We’re been scratching our heads trying to label them — millennials, snowflakers, Gen Z — and trying to chart the catastrophic course of the future they face.
None of that, however, counts for very much during these few days of blessed optimism, when our young scientists show us what they can do.
Over 1,100 students are exhibiting 550 projects at the RDS, in Dublin, this week.
And what projects: how to turn used coffee grounds into a fuel source; the use of banana peel for eco-friendly nylon; the development of a non-electric fridge; a scientific investigation into the cures of the Irish Traveller.
It’s heartening, too, to see that 61% of entrants are female. And that increased participation is set to continue.
Next month, 4,000 young women are expected at the Science Foundation Ireland-backed ‘I Wish’ conference, which is designed to encourage more women to pursue a career in science, technology, engineering, and maths.
And yet, there’s room for improvement.

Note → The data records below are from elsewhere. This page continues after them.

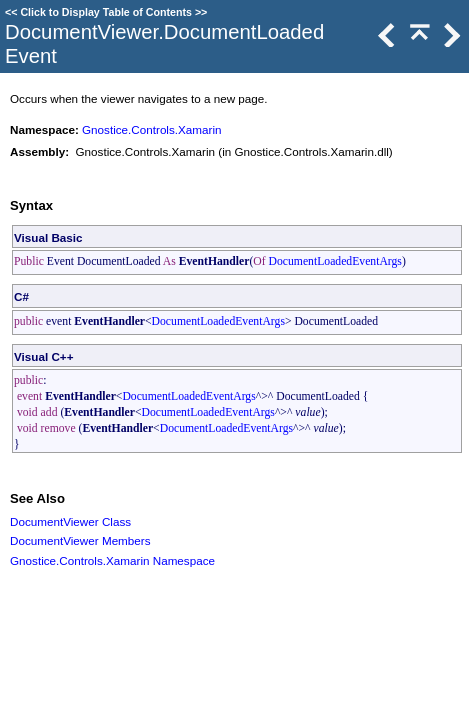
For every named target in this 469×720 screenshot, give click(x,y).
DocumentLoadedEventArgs (335, 261)
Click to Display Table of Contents (106, 12)
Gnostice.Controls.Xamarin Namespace (112, 560)
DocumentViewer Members (80, 540)
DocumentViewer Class (70, 521)
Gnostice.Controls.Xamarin (151, 129)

This week, we heard of the need for more physics teachers in Irish schools; there are three times more biology teachers than physics teachers at second level.
But even more important than that is the need to ensure our bright young sparks know how to apply the rigorousness of scientific thinking to the world around them. In this Twitter-drenched society, we’re depending on them to start questioning again.
This generation seems to have forgotten what critical thinking is. Evidence and hard facts appear to have gone out of fashion. We used to ask questions. Now, it seems, we take to social media to ‘comment’ (ie, harangue, heckle, and harass).
I don’t know about you, but I’m pinning my hopes on the up-and-coming young boffins to change that.